The case for archiving is beyond compelling. Most organizations don’t access data once it is older than 90 days. In most cases, inactive data can consume 85% or more of the organization’s primary storage capacity. Moving inactive data to secondary storage or to the cloud instead of continuing to buy more primary storage can save an organization a significant amount of money. It can also lower data protection costs and limit the organization’s exposure to malware and other cyber-attacks. With all that archive has going for it, why doesn’t every organization have an aggressive data archiving strategy?

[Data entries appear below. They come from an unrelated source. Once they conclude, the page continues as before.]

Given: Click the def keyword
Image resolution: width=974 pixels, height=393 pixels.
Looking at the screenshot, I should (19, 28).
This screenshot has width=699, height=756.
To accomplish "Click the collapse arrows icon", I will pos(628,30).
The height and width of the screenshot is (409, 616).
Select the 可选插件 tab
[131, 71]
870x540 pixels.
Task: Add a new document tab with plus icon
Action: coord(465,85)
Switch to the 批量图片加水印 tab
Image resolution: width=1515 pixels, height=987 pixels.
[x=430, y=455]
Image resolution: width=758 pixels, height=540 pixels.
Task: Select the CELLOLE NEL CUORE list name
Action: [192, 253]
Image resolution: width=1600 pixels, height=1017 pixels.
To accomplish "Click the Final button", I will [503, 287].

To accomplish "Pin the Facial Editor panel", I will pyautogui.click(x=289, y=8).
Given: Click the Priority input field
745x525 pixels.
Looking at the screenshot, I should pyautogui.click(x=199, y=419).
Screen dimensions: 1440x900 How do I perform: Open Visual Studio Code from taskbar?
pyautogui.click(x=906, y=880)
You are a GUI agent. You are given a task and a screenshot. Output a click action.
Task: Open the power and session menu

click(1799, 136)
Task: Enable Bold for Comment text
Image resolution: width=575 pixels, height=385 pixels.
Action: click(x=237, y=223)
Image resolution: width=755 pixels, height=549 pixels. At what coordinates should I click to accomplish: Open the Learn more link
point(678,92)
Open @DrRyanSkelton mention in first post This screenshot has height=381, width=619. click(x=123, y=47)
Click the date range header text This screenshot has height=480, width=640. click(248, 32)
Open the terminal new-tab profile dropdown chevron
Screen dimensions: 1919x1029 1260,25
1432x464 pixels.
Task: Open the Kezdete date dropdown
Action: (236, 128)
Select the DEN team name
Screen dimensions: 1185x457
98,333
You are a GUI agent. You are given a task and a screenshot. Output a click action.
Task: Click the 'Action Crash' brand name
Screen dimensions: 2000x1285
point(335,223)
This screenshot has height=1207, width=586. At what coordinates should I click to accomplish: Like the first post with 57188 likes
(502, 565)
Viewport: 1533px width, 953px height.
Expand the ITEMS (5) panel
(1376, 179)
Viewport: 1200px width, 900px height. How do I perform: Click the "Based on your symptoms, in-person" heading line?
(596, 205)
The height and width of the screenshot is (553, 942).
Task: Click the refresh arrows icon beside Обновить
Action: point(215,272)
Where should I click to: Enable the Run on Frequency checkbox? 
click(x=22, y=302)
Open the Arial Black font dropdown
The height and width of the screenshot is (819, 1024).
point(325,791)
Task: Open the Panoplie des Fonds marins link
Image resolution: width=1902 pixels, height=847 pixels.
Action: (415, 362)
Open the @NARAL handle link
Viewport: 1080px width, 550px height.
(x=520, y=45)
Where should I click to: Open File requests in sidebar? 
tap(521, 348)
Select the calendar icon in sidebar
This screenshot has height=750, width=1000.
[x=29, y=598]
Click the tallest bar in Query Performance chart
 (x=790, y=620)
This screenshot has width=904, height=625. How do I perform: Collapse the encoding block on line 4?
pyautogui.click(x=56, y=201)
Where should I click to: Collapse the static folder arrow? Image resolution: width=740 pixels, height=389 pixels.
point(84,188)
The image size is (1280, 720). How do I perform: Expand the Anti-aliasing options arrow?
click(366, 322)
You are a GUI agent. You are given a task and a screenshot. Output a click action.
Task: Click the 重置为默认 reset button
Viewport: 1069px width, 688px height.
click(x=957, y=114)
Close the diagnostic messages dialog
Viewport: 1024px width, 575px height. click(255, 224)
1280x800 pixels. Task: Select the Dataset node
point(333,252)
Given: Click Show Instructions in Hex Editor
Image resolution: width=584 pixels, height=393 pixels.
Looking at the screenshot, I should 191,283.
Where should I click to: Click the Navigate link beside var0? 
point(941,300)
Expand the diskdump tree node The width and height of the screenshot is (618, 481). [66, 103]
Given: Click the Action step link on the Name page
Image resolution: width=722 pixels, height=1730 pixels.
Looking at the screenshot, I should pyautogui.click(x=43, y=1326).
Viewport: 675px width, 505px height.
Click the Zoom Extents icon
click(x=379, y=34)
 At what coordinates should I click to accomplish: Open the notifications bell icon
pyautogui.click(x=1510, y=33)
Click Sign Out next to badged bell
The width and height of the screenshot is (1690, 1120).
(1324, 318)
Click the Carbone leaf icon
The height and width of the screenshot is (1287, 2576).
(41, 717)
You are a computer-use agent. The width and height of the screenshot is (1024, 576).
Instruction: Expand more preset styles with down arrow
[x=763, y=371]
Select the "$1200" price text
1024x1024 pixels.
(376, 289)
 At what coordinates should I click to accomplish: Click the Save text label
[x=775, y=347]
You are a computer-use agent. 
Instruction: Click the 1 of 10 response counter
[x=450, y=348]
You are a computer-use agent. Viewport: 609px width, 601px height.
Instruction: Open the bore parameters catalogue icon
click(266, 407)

There are a lot of reasons why organizations don’t establish a formal data archiving strategy. The list of reasons is so long that many archiving vendors have given up calling the process archiving; instead calling it data management or cloud storage enablement. If an organization is moving inactive data to improve retention and lower costs, it IS archiving it. What features vendors add to their archive solution is a matter of debate but at its core saving money is almost always the number one motivation.
The Stub File Problem
A key reason that organizations don’t want to move data from primary storage is their fear that the moment they move files that were not in use for years, they will suddenly become active. It is the “Murphy’s Law” of archiving. To get around this problem, most archive solutions create a mechanism to automatically recall files that the solution moved. One of the most common mechanisms is stub files. Stub files are small, 1K files that are placed in a file’s original location and point to a file’s new location. They seem like a good idea, but they cause so many problems they can be an archive project killer.
The first problem with stub files is that they are vulnerable to users. Users may go years without ever cleaning up their home directories but put stub files in that directory an instantly the user becomes a file management disciple. The problem is once the stub file is deleted finding the original file becomes a very tedious manual process.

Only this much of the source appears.